Por este motivo, la aparición de cualquier nuevo postulado al margen de la ortodoxia dominante era rápidamente combatida por el poder. Y fácilmente podía llevar a quien lo enunciase o defendiese a sufrir un castigo y una muerte violenta. El mismo tipo de condena que ya era aplicada a todo intelectual o filósofo que defendiese un principio científico incómodo para la religión y los poderosos.

A pesar de esta continua marginación, a pesar de todas las condenas, masacres, torturas y destierros, la filosofía siempre consiguió, no obstante, encontrar un camino para ir abriéndose paso a lo largo del tiempo. Sus avances incluso llegaron a cobrar un especial impulso en aquellos periodos históricos en que el poder se transformaba, es decir, cuando se gestaba un nuevo orden social y económico, un nuevo equilibrio de poderes. En esos momentos la filosofía incluso podía ser utilizada como un arma contra el orden anterior, con lo que de repente ganaba una inusitada protección y un enorme desarrollo. Su mirada solía volverse entonces hacia el pasado, hacia el mundo clásico, intentando retomar la actividad intelectual desde una época previa al oscurantismo de las religiones. Pero tal como era de esperar, pasados estos breves periodos, el nuevo poder dominante rápidamente reprimía de forma sangrienta gran parte de los avances conseguidos, especialmente los relacionados con los aspectos sociales.

En nuestra época más reciente, ante el continuo surgimiento de nuevos recursos y de nuevos poderes, se han ido sucediendo importantes avances y tremendos retrocesos, con guerras cada vez más crueles y destructivas. Debido a la creciente dificultad para seguir contraponiendo las fantasías con la realidad, se ha ido produciendo una progresiva pérdida de importancia de las religiones, aunque no siempre ni en todas partes. Pero a pesar de ello, con dioses o sin dioses, la visión del mundo sigue siendo muy parecida. Y la firme creencia en la sumisión a una jerarquía social dominante y en el obligado cumplimiento de sus normas sigue imperando en la actualidad.

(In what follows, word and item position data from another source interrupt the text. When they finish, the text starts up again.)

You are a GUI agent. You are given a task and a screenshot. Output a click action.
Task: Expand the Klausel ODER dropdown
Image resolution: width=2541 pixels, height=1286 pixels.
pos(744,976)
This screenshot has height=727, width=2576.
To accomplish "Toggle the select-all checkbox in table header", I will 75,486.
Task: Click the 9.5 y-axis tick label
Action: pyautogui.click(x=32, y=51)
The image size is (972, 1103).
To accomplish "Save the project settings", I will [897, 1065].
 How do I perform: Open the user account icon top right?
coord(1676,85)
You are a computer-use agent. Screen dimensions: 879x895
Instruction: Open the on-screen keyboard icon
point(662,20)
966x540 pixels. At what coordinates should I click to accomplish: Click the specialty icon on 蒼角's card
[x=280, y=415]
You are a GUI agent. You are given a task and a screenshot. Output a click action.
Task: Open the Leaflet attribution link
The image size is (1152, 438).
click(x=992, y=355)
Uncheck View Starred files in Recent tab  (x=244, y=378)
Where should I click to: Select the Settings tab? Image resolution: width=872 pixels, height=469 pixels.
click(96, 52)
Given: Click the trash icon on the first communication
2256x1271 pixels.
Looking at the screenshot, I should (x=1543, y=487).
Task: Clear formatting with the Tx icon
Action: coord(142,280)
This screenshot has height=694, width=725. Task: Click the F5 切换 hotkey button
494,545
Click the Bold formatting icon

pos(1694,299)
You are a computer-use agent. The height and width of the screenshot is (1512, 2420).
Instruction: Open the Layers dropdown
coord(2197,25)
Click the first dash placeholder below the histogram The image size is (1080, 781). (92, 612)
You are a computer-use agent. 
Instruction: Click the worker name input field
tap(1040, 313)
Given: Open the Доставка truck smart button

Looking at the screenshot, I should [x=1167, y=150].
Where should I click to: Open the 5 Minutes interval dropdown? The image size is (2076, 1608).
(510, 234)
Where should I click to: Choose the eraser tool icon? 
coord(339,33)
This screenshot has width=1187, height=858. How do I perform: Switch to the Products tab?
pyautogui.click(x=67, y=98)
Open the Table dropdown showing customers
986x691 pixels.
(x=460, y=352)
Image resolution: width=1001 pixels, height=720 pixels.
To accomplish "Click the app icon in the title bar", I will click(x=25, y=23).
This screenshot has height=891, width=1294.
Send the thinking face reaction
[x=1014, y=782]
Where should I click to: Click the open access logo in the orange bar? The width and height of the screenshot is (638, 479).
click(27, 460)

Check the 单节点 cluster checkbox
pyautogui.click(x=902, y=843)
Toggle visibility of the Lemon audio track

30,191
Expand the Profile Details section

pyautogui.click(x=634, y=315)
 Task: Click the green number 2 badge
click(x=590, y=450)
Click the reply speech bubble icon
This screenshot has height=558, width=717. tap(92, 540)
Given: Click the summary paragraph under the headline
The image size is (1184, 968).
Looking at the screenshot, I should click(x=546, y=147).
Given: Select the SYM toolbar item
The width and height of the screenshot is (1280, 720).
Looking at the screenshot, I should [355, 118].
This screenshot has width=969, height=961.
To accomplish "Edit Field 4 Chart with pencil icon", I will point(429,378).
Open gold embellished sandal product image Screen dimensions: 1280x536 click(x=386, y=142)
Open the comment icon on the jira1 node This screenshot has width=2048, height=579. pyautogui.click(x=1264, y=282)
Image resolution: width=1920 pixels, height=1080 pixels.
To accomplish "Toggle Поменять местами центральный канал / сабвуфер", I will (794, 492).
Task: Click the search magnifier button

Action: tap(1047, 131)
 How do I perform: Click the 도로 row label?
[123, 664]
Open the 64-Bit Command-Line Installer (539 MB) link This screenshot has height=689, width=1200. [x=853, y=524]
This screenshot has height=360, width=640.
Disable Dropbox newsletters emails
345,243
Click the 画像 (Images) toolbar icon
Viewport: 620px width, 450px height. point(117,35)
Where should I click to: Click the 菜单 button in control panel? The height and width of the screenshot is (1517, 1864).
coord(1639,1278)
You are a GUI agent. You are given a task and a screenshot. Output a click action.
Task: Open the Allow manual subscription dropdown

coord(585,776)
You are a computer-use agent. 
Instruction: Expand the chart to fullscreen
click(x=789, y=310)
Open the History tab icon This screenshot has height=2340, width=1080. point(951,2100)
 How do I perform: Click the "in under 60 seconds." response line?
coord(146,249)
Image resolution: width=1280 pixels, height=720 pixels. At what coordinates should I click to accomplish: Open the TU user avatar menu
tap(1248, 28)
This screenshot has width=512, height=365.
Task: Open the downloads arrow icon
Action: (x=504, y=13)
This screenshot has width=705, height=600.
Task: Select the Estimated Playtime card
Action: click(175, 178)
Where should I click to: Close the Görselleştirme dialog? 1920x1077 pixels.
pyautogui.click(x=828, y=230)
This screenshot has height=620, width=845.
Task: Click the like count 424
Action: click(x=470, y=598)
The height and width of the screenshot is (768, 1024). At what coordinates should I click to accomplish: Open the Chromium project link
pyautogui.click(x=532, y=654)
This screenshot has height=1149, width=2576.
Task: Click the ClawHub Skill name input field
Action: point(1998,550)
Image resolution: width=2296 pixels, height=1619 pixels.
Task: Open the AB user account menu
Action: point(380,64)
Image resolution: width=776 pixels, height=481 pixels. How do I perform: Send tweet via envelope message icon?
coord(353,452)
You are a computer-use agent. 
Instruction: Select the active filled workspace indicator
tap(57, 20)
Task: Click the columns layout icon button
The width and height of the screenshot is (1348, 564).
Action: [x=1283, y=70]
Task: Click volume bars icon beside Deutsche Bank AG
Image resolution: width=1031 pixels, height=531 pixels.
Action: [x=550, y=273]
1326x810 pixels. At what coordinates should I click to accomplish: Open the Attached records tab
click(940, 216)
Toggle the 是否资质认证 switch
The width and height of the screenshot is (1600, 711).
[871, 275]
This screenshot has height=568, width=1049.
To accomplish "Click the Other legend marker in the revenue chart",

Los mecanismos para imponer el poder son otros, pero igualmente efectivos. La realidad sigue siendo deformada para justificar el dominio absoluto del poder. Las víctimas siguen siendo obligadas a mostrarse obedientes y serviles con sus opresores. Las divergencias con respecto a la ortodoxia siguen siendo condenadas a la marginalidad y al fracaso. Y la rebelión sigue siendo combatida con la destrucción y la muerte.

La filosofía continúa domesticada, corrompida y cercenada, dominada en gran parte por una cohorte de sabios ocupada en la discusión de conceptos abstractos que no interesan a nadie. Y aunque no se debata sobre el sexo de los ángeles, sus discusiones continúan siendo igualmente inútiles y absurdas. Lejos de cuestionar el presente, los sabios actuales parecen complacerse en mirar hacia atrás y analizar, con exagerado rigor, todo el pasado de la filosofía, hundiéndose sin remedio en el polvo y las telarañas. Lejos de criticar la realidad, ignoran premeditadamente los avances conseguidos en el conocimiento o incluso llegan a relativizarlos, defendiendo supuestas verdades alternativas. Lejos de enfrentarse al poder, alaban un futuro prometedor que, de forma mágica, nos salvará de todos los males posibles, siempre sin necesidad de cambiar nuestros actos o la estructura de nuestras sociedades.

Sin embargo, tal como nos demuestra la historia, nada puede parar el avance del conocimiento. Y aunque la filosofía siga en buena parte raptada, sustituida por el culto al poder instituido, aunque nuestros oídos se ensordezcan cada día con continuas e insoportables alabanzas al mejor de los mundos posibles, siempre nos queda la remota esperanza, en nuestras más secretas ensoñaciones, de que en algún momento esos misteriosos y enigmáticos ángeles, sean del sexo que sean, bajen del cielo para salvarnos. Y que se lleven consigo, hacia los etéreos e impolutos reinos celestiales, a todos aquellos que quieren privarnos de pensar libremente.